Sasse eloquently expanded on a point I’ve been banging my spoon on my highchair about for a while now: The legislative branch is becoming a parliament of pundits, in which both parties teem with people desperate to emote, preen, and shriek for voters and donors who follow politics like it’s a form of entertainment, and, in this case, a theater of the absurd.

Now, that does seem as if the author feels that it’s a bad thing when people emote, preen, and shriek for an audience who follow politics like a form of entertainment; but it’s a little hard to be sure, because he tells us he’s banging his spoon on his highchair about it. If he’s telling us that the legislative branch is full of people like him, does he think that’s a good thing or a bad thing?

14

c u n d gulag 09.09.18 at 2:09 am

“Dada” issues, anyone?

Pointing data for pages and screens:

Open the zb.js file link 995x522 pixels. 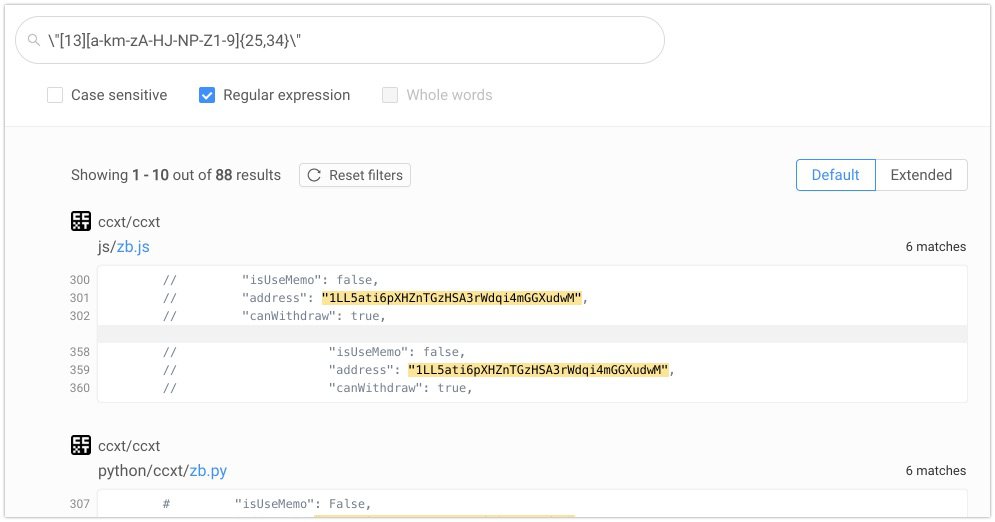[133, 246]
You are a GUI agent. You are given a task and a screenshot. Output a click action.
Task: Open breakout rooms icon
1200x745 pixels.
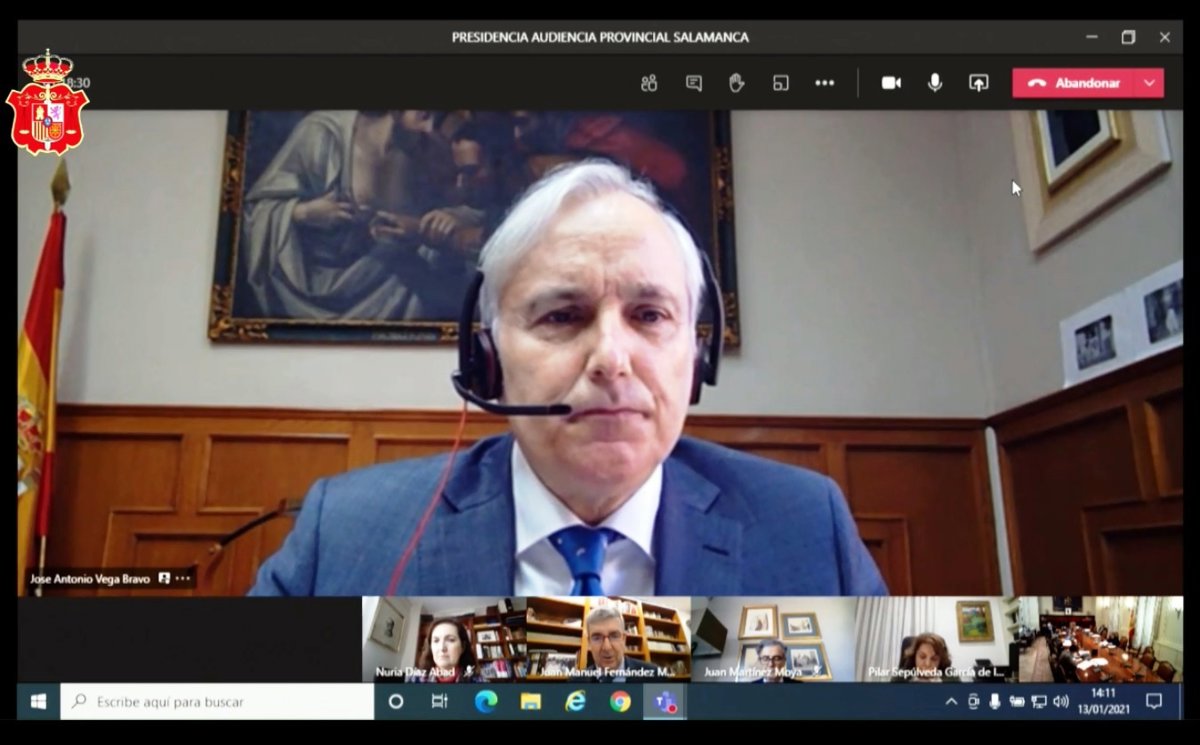click(781, 83)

PROBLEM SET:
A) Transcribe the stretch of the passage on Sasse from "Sasse eloquently expanded" through "a bad thing?".
B) Go on with the passage on Sasse, picking up after its final line.

PER-TASK ANSWERS:
A)
Sasse eloquently expanded on a point I’ve been banging my spoon on my highchair about for a while now: The legislative branch is becoming a parliament of pundits, in which both parties teem with people desperate to emote, preen, and shriek for voters and donors who follow politics like it’s a form of entertainment, and, in this case, a theater of the absurd.

Now, that does seem as if the author feels that it’s a bad thing when people emote, preen, and shriek for an audience who follow politics like a form of entertainment; but it’s a little hard to be sure, because he tells us he’s banging his spoon on his highchair about it. If he’s telling us that the legislative branch is full of people like him, does he think that’s a good thing or a bad thing?

B)
15

Alan White 09.09.18 at 3:16 am

J-D @ 13

I have suggested here in other threads that Trumpism is a first (unintentionally but effectively as such) embrace of metaethical emotivism in politics, turning any concerns of whether “that’s a good thing or a bad thing” aside. Goldberg kinda gets it, but finally doesn’t. Trump is all about feelings–his own primarily–and getting his base to “agree with him in attitude” as CL Stevenson set out. Of course Trump couldn’t even begin to fathom what I’m talking about, child-mind that he is. But that is what he’s doing, assessed in a metaethical way.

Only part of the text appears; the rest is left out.